**SOURCE**

=-=-=

# Vacation Cages



## Vixie (Jul 21, 2006)

My fammily often goes on week-long vacations(most often to Destin or Tampa, wonderful there).

I have just ordered a Ferret NAtion cage, so I will be moving the girls into it once I have it here and properly furnished. I'm planning on neutering the boys and putting them in with the girls once I have established trust with my vet that he knows what he's doing.

I'm just going to throw out the cage that my girls are in right now, it's just been jacked up and not worth a dime(except maybe to cut up and make shelves and whatnot for, but I just don't think it's worth it), and the boys' cage I'm going to keep to bring the ratties on vacations.


Now, the thing is the cage I have the boys in is adequate for two rats as a permanent living space. Our vacations are normally a week long, and I wanted to know if it'd be overcrowding and stressing the rats if I had them all in that cage for that week so no one is left out.

http://www.petsmart.com/global/prod...&itemNo=63&Nao=48&In=Small+Pet&N=2047888&Ne=2

^^That is the cage I'm talking about.

So, stressful for a week or what?
I could very well add on to the current cage if it isn't adequate, just need to know ahead of time so I can do that.


----------



## codcommando (Feb 7, 2007)

When I take my two rats out of town on the weekends I take them in a 25x13 cage and they do fine. I think that cage should be fine for 4 rats for just a week. Just take them out to play a bit more than you usually would, and I think they will be content. What I would be worried about is trying to introduce the males and females to such a confined cage. If your going to take them on vacation, you should introduce them well in advance.


----------



## Vixie (Jul 21, 2006)

Yes, I just ordered a very roomy Ferret Nation cage and plan to have the boys neutered soon and have them all live in the same cage.

=-=-=

**JOBS**
A - Give the date shown with each post in the rat vacation cage thread, in the order the posts appear.
B - In the rat vacation cage thread, what size is the cage codcommando uses when taking two rats out of town on weekends?
C - From the rat vacation cage thread, output the passage that opens with the words containing "Now, the thing" and closes with "can do that.".

**Entries for locating words and elements**
=-=-=

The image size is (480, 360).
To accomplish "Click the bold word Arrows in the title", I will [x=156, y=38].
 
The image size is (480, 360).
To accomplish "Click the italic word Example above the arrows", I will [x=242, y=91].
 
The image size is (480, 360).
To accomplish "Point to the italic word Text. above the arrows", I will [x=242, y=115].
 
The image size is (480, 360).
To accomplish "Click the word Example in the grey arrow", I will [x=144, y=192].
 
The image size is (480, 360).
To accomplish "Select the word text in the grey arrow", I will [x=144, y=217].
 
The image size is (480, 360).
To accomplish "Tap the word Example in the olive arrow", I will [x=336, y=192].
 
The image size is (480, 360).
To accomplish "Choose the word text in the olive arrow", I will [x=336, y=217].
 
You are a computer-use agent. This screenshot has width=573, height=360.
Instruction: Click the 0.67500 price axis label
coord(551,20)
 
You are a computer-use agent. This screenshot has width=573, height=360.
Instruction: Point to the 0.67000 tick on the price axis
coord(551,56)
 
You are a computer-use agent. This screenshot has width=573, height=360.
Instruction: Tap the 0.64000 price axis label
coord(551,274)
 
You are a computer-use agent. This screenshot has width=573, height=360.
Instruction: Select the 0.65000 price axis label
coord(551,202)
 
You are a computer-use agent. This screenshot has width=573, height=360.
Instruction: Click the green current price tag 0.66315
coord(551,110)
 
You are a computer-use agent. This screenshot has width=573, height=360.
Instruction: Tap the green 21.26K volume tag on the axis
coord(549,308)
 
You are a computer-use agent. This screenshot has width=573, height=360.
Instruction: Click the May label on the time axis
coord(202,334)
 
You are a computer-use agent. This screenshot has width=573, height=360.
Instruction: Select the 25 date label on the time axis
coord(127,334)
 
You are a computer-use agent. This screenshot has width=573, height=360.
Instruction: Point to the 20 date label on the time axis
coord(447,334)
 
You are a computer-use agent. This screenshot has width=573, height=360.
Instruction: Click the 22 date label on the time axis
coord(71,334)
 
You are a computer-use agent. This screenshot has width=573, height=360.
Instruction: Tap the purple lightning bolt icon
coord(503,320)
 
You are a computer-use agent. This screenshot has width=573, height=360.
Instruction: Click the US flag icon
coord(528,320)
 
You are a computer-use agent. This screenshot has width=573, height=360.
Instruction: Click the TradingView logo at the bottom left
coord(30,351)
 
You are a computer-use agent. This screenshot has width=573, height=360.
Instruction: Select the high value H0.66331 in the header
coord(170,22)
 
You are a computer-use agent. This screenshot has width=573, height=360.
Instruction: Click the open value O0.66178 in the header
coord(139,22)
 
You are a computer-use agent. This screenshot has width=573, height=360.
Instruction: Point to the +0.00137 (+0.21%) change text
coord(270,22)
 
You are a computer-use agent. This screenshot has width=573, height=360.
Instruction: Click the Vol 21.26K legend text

=-=-=

**SOLUTIONS FOR EACH TASK**
A - Jul 21, 2006; Feb 7, 2007; Jul 21, 2006

B - 25x13

C -
Now, the thing is the cage I have the boys in is adequate for two rats as a permanent living space. Our vacations are normally a week long, and I wanted to know if it'd be overcrowding and stressing the rats if I had them all in that cage for that week so no one is left out.

http://www.petsmart.com/global/prod...&itemNo=63&Nao=48&In=Small+Pet&N=2047888&Ne=2

^^That is the cage I'm talking about.

So, stressful for a week or what?
I could very well add on to the current cage if it isn't adequate, just need to know ahead of time so I can do that.